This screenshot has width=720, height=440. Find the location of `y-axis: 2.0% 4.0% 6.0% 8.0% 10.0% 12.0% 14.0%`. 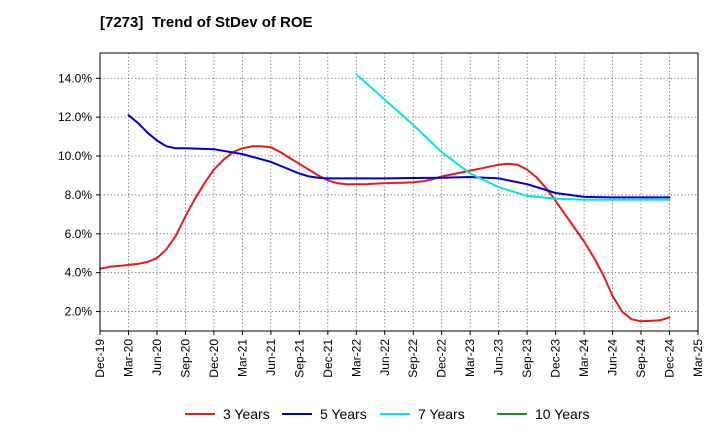

y-axis: 2.0% 4.0% 6.0% 8.0% 10.0% 12.0% 14.0% is located at coordinates (79, 195).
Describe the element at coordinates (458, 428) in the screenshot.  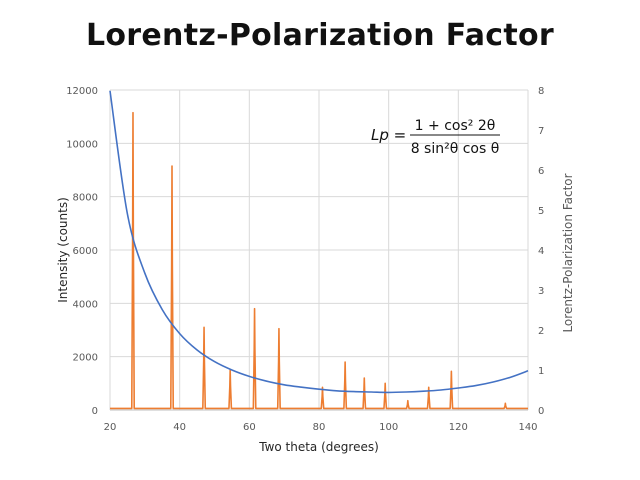
I see `x-tick-label: 120` at that location.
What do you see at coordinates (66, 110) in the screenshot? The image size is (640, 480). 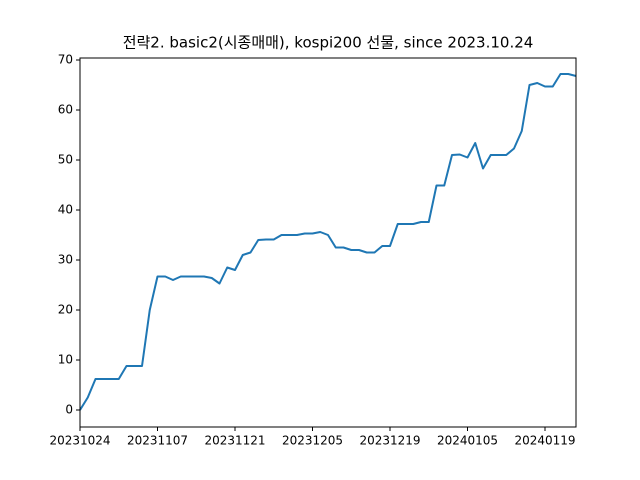 I see `y-tick-label: 60` at bounding box center [66, 110].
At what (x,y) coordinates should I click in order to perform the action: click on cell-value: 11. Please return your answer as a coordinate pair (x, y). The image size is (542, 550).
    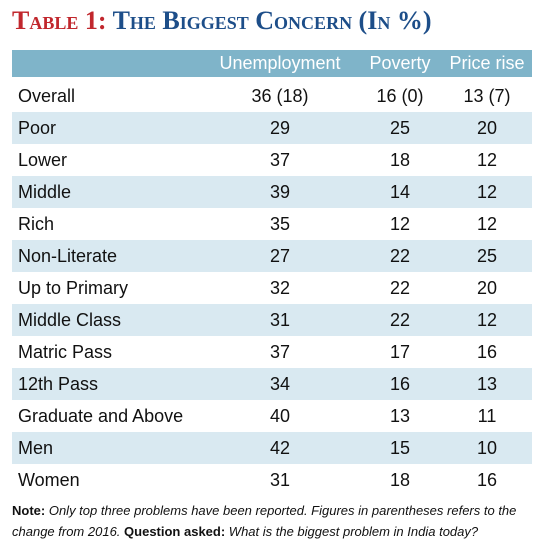
    Looking at the image, I should click on (487, 416).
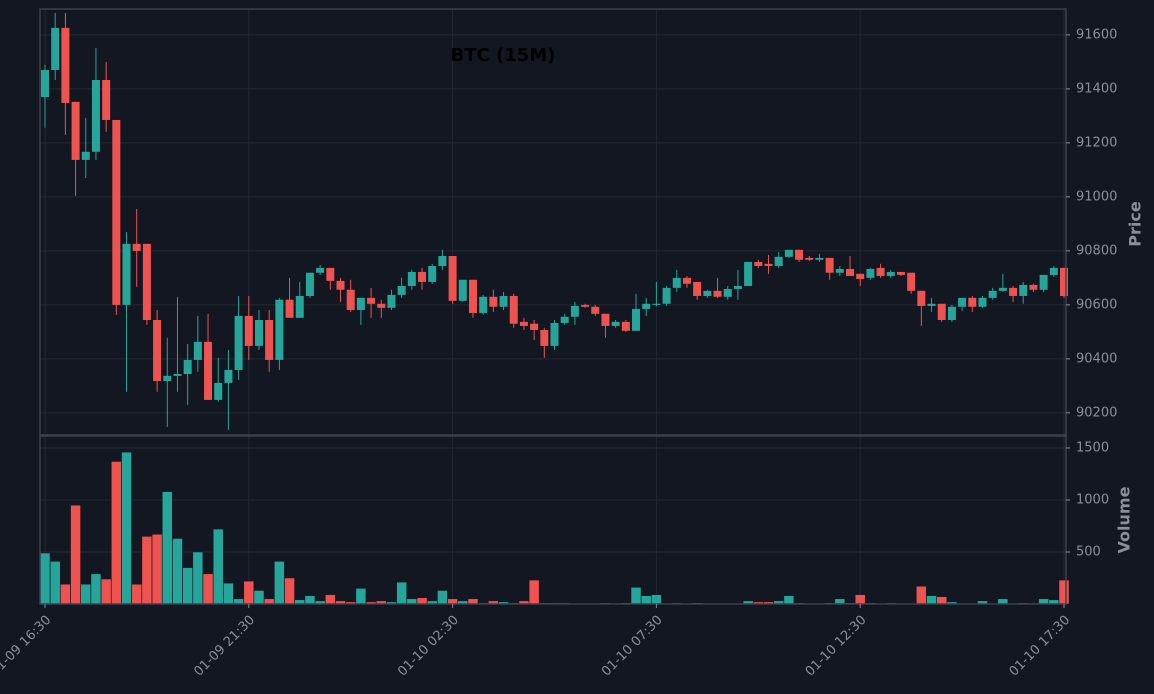 The width and height of the screenshot is (1154, 694). I want to click on chart-title: BTC (15M), so click(504, 56).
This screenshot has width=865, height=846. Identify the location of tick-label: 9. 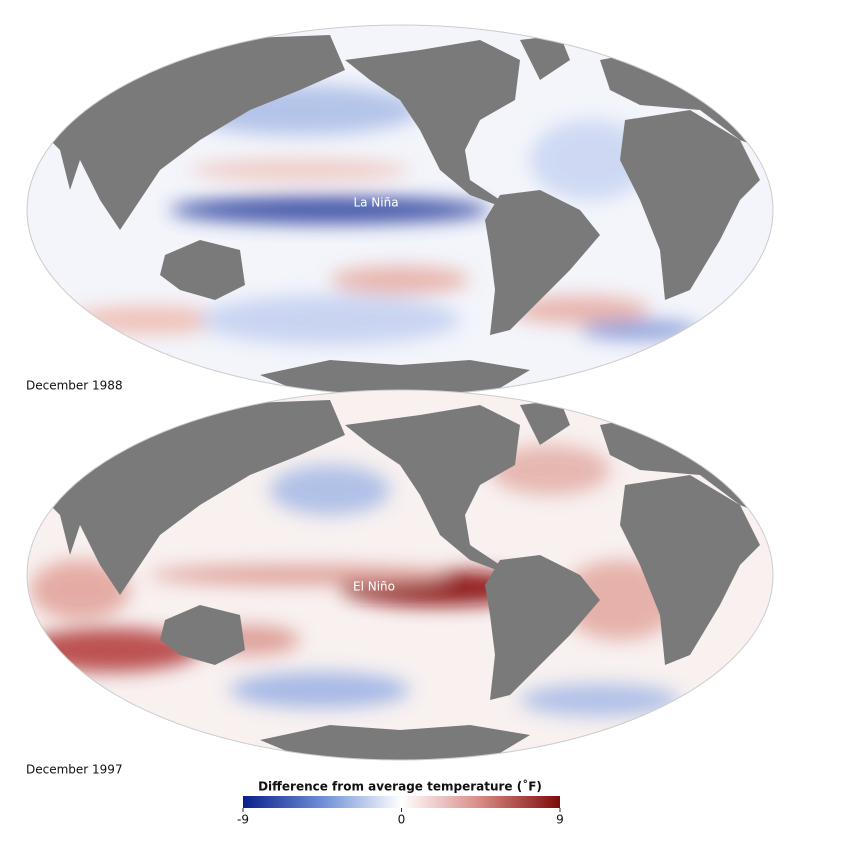
(560, 820).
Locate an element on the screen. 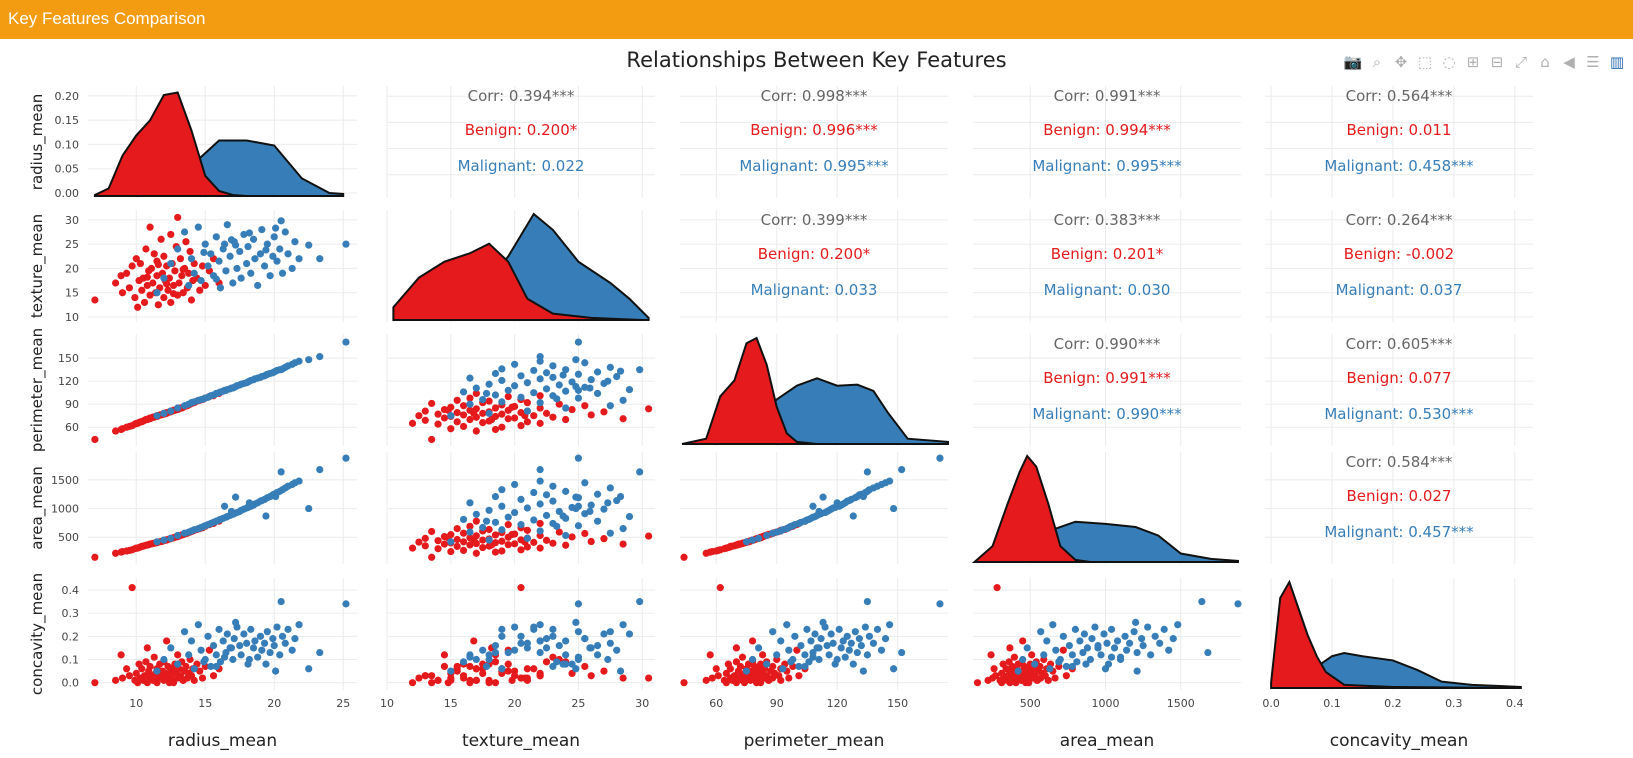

· · · · · · ·

Return the stretch of the data from its very beginning through the line containing "at that location.", copied word for word with both ends included. Omit the pictures.

This screenshot has width=720, height=440. Find the location of `y-axis: 2.0% 4.0% 6.0% 8.0% 10.0% 12.0% 14.0%`. 

y-axis: 2.0% 4.0% 6.0% 8.0% 10.0% 12.0% 14.0% is located at coordinates (79, 195).
Describe the element at coordinates (458, 428) in the screenshot.  
I see `x-tick-label: 120` at that location.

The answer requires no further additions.